Zimbabwe's MDC party has spent the last five years sharing power with President Robert Mugabe's ZANU-PF. The MDC party enjoys much sympathy abroad, but at home support is rather less buoyant.
Theoretically at least, clinching the country's top job shouldn't be a problem for any prime minister running a country with such an impressive track record: Economic growth stood at 5 percent in 2012, inflation that once stood at 500 billion percent is under control and a new constitution is in place.
Yet Morgan Tsvangirai, who will try to oust Zimbabwean President Robert Mugabe for a third time in elections on July 31, faces an uphill battle. "Recent surveys suggest that ZANU-PF by now attracts more public support than the MDC, a total turnaround from 2008/2009," noted a brief written by the Directorate-General for External Policies of the European Parliament.
A majority for Robert Mugabe?
The document quotes a survey by the US-based NGO Freedom House. More than half of the respondents were ready to declare which party they would support in the upcoming elections. Their replies are likely to give Prime Minister Morgan Tsvangirai and his supporters sleepless nights. Just 20 percent said they would support his MDC-T party (down from 38 percent in 2010), but 31 percent plumped for ZANU-PF (up from 17 percent).
In the 2008 elections, Tsvangirai made history in the presidential polls in Zimbabwe by gaining 47.9 percent of the votes in the first round, with Mugabe scoring only 43.2 percent. In parliament, Tsvangirai's MDC-T party and another MDC faction secured a mjaority.
Publicly, the MDC is keeping its cool. "An opinion poll is what it is - an opinion. You don't convey it into facts, that is not correct. The MDC is going to win this election", MDC Secretary-General Tendai Biti told DW in a recent interview. Biti believes that the MDC will get 78 percent of the votes - a rather ambitious target.

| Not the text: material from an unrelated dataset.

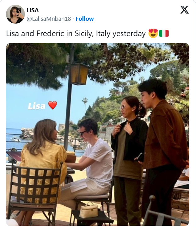Click the rocky outcrop by the sea

pyautogui.click(x=28, y=133)
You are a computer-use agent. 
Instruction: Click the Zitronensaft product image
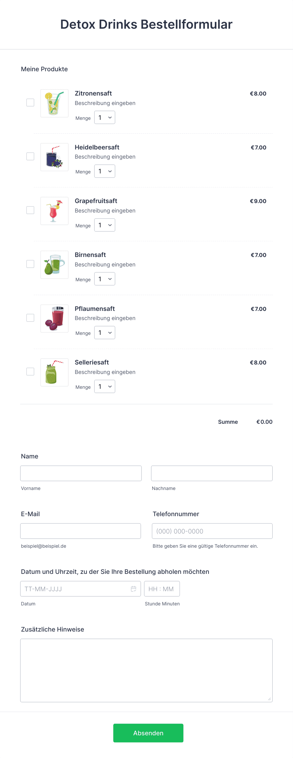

Poor performance by MDC councillors
Not everybody in Zimbabwe is happy with the performance of some of the MDC's lawmakers. "Some councillors have come under fire for lack of competency or misappropriation of funds. On the other hand, people also know that there are hardworking lawmakers," Jürgen Langen, head of the Konrad Adenauer Foundation's Zimbabwe office told DW. The Konrad Adenauer Foundation is a think-tank affiliated to Germany's Christian Democratic Party. In 2012, the MDC bowed to public pressure and fired 12 councillors over corruption allegations.
The track record of the MDC representatives in the national government is also not always seen in a positive light. Finance Minister Tendai Biti, who is also the MDC's Secretary-General, enjoys a good reputation abroad for bringing inflation under control and stabilizing the economy. Back at home though, many Zimbabweans think that the government has not done enough. 72 percent of the population still lives below the poverty line.
President Robert Mugabe's ZANU-PF has moved swiftly to make sure that public anger over dire living conditions is directed at the MDC. "The rich resources that our country is endowed with are for the black people, this is our country. And those who must rule this country must be black people," President Mugabe told a recent campaign rally near the capital Harare. ZANU-PF is promoting a large-scale economic reform program that includes a planned take-over of foreign owned companies in Zimbabwe by locals. But the appeal of such populist schemes would appear limited.
"Such slogans are popular in rural areas, while people in the cities think that they are election tactics", Jürgen Langen told DW.
About 200 died when the 2008 poll descended into bloodshed.
Prime Minister Morgan Tsvangirai's love life has also not helped to win over new voters for the MDC. Since his wife Susan died in a car crash in 2009, Tsvangirai is said to have fathered a child with a 22-year old woman. He is also locked in a court battle with another woman who claims to have had a relationship with the 61-year old. Such relevations sent his popularity ratings into free-fall even among stalwart MDC supporters, many of whom are conservative Christians.
Election wide open
While there a growing number of media reports predicting a poor peformance of the MDC at the polls, the accuracy of such forecasts remain doubtful. In 2008, many press articles suggested that Tsvangirai might lose votes to Simba Makoni, a former finance minister turned presidential candidate. In the end, it was Tsvangirai who polled the highest number of votes in the first round, leaving President Mugabe and Simba Makoni behind him.